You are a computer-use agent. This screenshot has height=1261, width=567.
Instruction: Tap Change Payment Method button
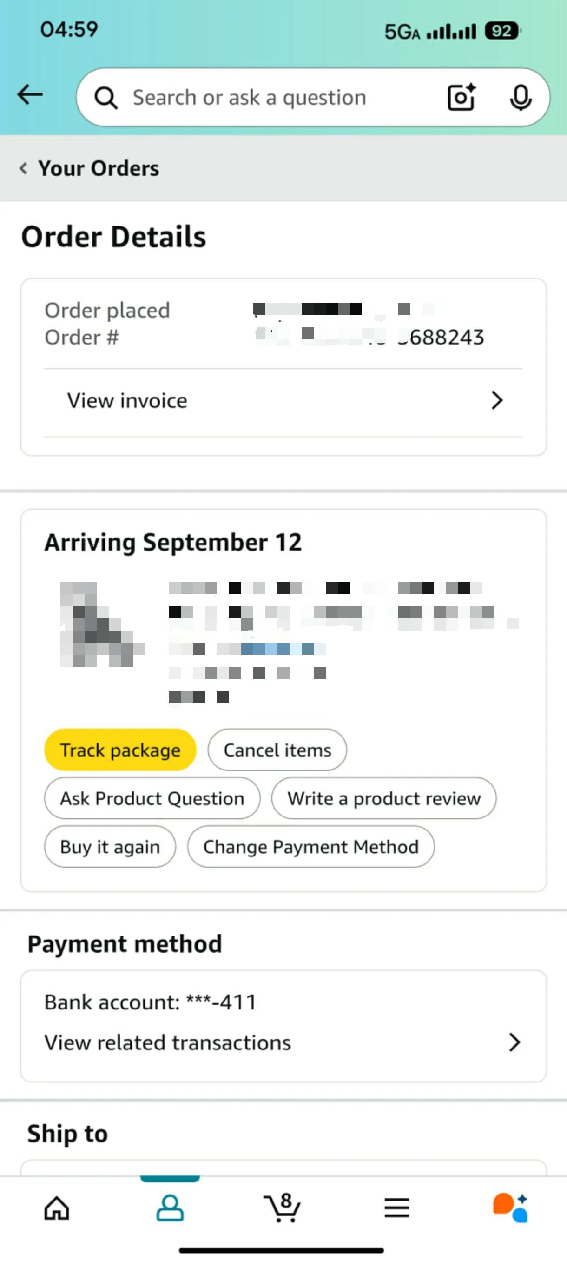[311, 847]
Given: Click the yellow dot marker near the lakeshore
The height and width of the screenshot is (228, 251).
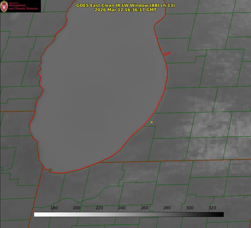Looking at the screenshot, I should 152,122.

• Task objective: When you reach the line with "The height and" in the entries above, start copying, and go on word for word to the last line; skip any picture.

• Answer to this task:
The height and width of the screenshot is (228, 251).
Looking at the screenshot, I should 152,122.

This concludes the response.